Apa yang membuat pengunjung terpaku di depan bingkai-bingkai foto tersebut bukan hanya soal ketajaman resolusi atau akurasi warna. Para mahasiswa berhasil menerapkan teori semotika visual ke dalam karya nyata. Setiap foto memiliki “cerita di balik layar” yang menjelaskan mengapa objek tersebut diambil dan pesan apa yang ingin disampaikan kepada masyarakat.
Beberapa karya secara berani mengangkat isu lingkungan, seperti kontras antara tumpukan sampah dengan kemegahan gedung pencakar langit. Karya-karya provokatif seperti inilah yang memicu diskusi hangat di antara pengunjung, dosen, dan praktisi fotografi yang turut hadir. Mereka membuktikan bahwa kamera hanyalah alat; mata dan pikiranlah yang menciptakan keajaiban.
Dosen pembimbing dan kurator pameran menyatakan bahwa kualitas karya tahun ini mengalami peningkatan signifikan. Penggunaan teknologi kamera terkini yang dipadukan dengan pemahaman mendalam mengenai komposisi (seperti Rule of Thirds, Leading Lines, dan Framing) terlihat sangat matang.
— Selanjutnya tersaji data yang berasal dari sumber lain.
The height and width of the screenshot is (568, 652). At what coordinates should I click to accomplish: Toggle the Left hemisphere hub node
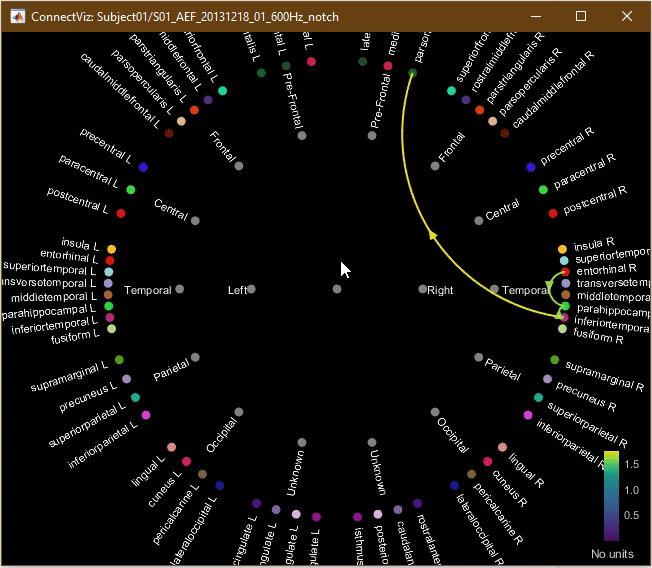(x=251, y=289)
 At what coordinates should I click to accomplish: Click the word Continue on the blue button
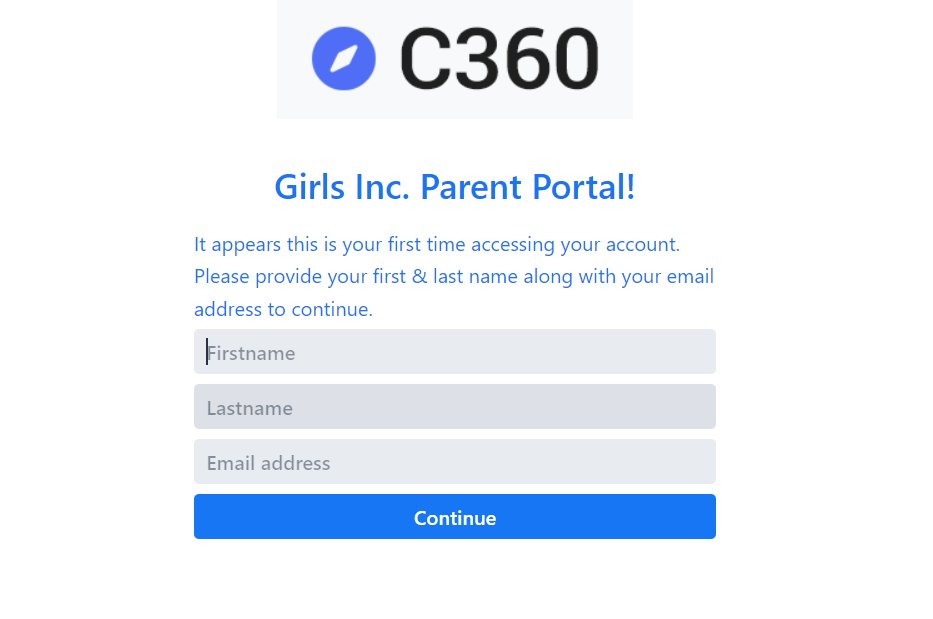tap(455, 518)
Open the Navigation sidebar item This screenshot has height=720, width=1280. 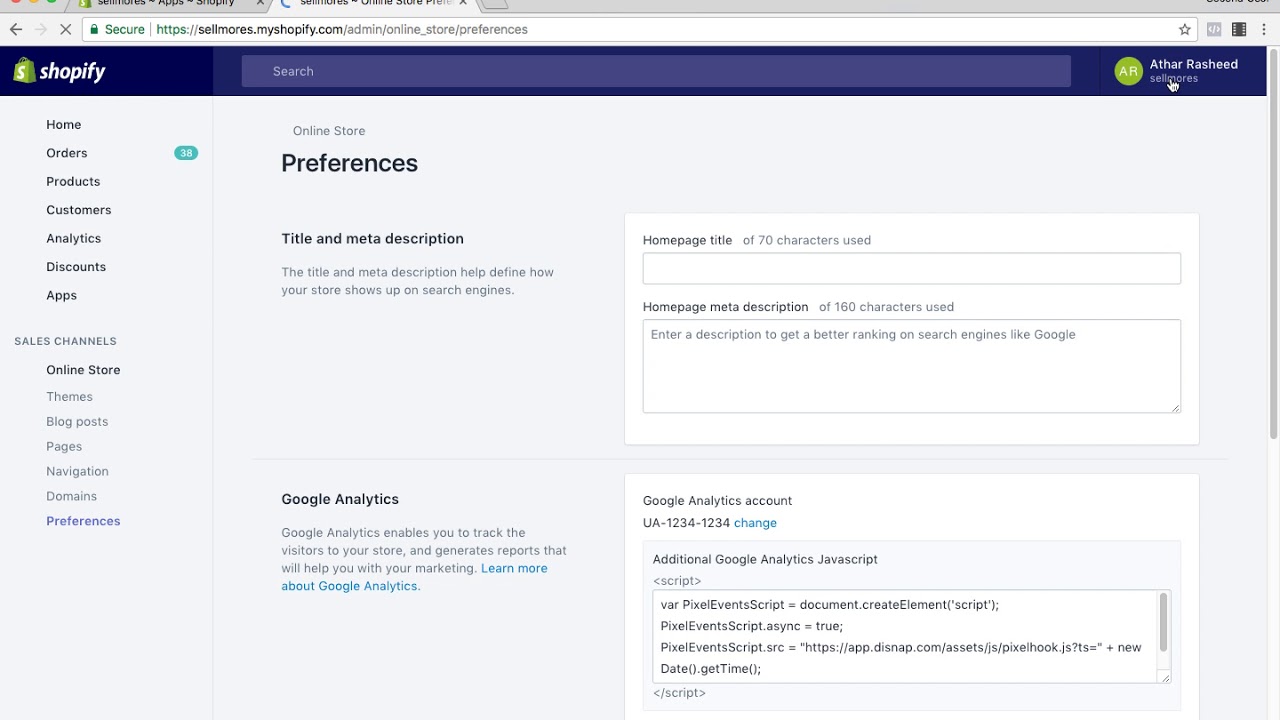click(x=77, y=471)
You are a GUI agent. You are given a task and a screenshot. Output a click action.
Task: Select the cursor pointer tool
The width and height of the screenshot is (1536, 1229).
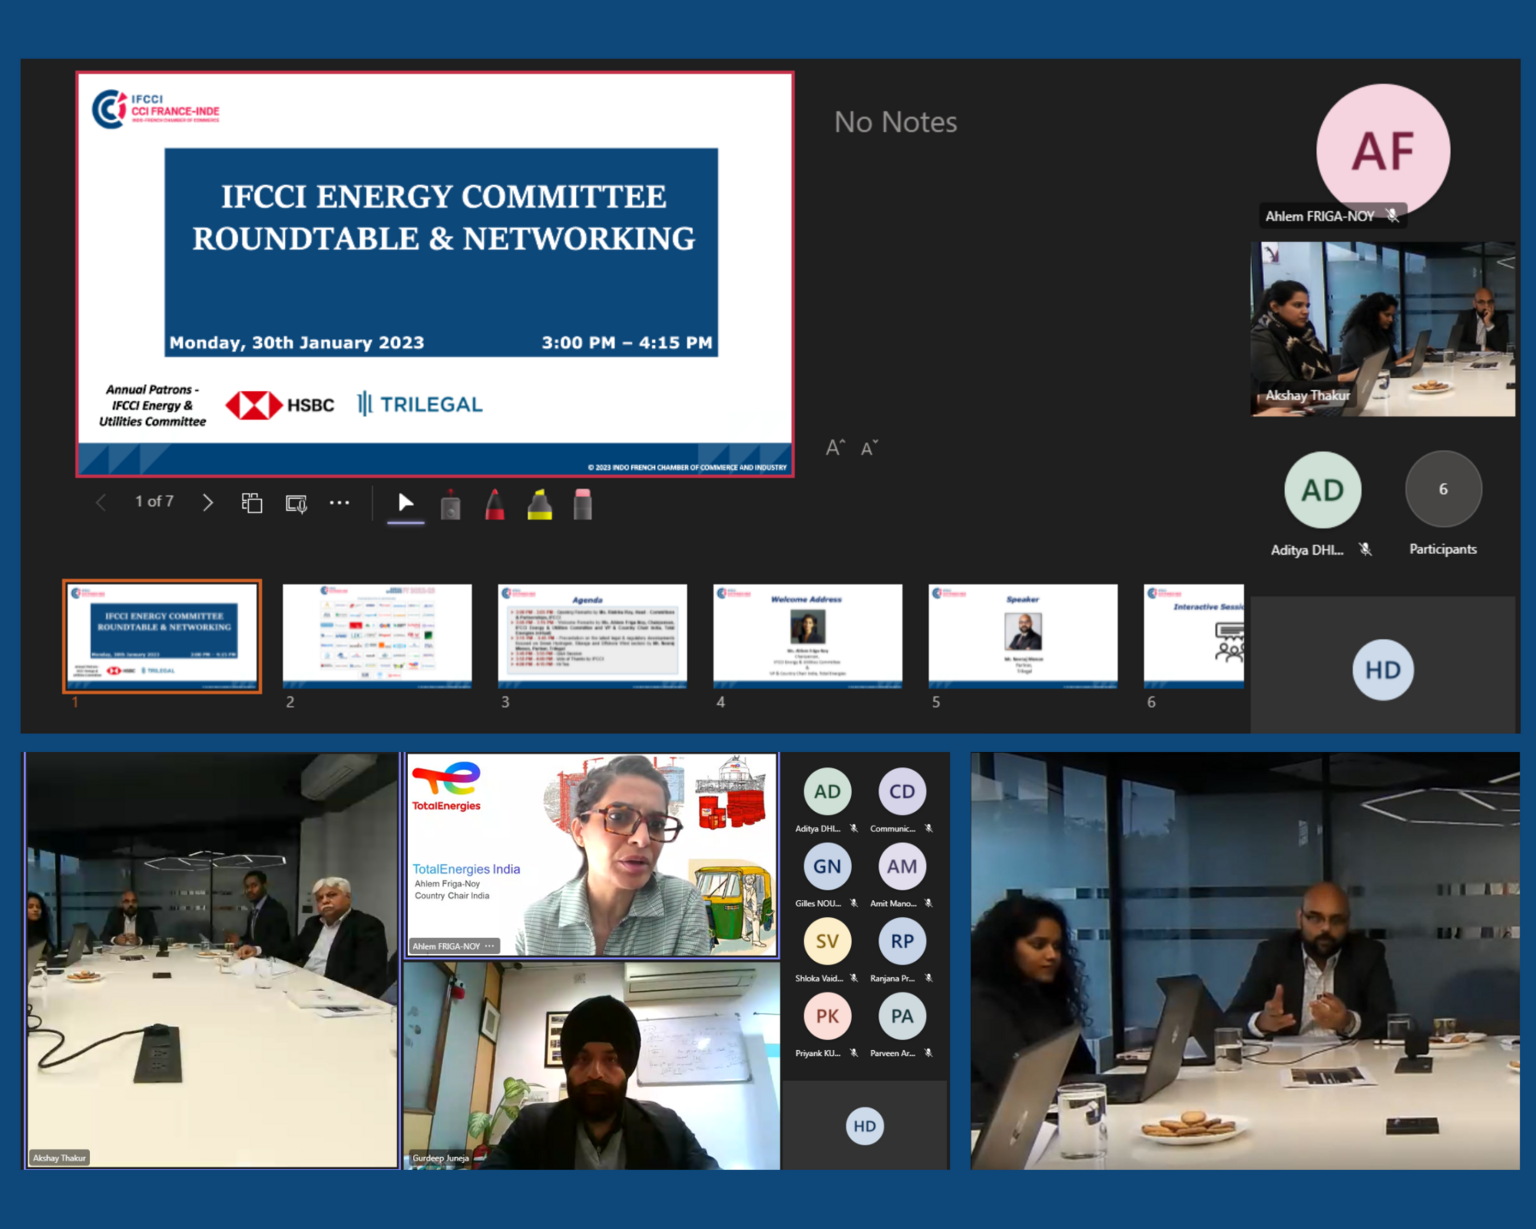[x=405, y=503]

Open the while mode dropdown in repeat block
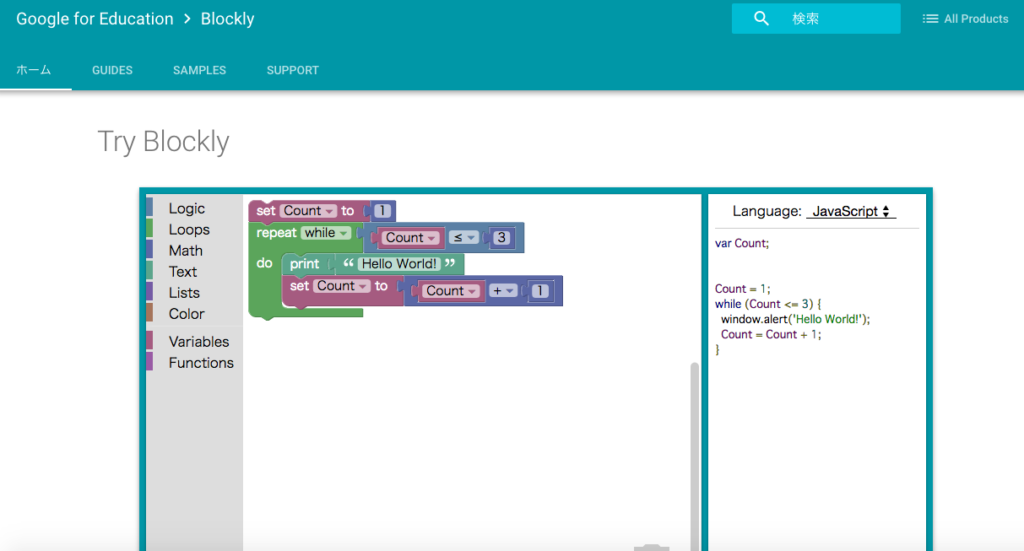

Bagi mahasiswa, pameran ini adalah langkah awal profesionalisme. Menghadapi kritik langsung dari pengunjung dan melihat bagaimana karya mereka berinteraksi dengan ruang publik adalah pengalaman belajar yang tidak bisa didapatkan di dalam ruang kelas. Antusiasme pengunjung yang tinggi, termasuk dari kalangan agensi kreatif, memberikan sinyal positif bahwa lulusan DKV Esa Unggul memiliki kesiapan kerja yang mumpuni di industri kreatif.
Kesuksesan pameran 63 karya fotografi ini menjadi bukti bahwa bakat-bakat muda Indonesia memiliki potensi besar untuk bersaing secara global. Estetika yang ditawarkan bukan sekadar indah secara visual, tetapi juga berbobot secara substansi. Pameran ini ditutup dengan kesan mendalam bagi siapa pun yang hadir, menyisakan harapan bahwa dari tangan mereka, wajah komunikasi visual Indonesia akan terus berkembang menjadi lebih segar dan bermakna.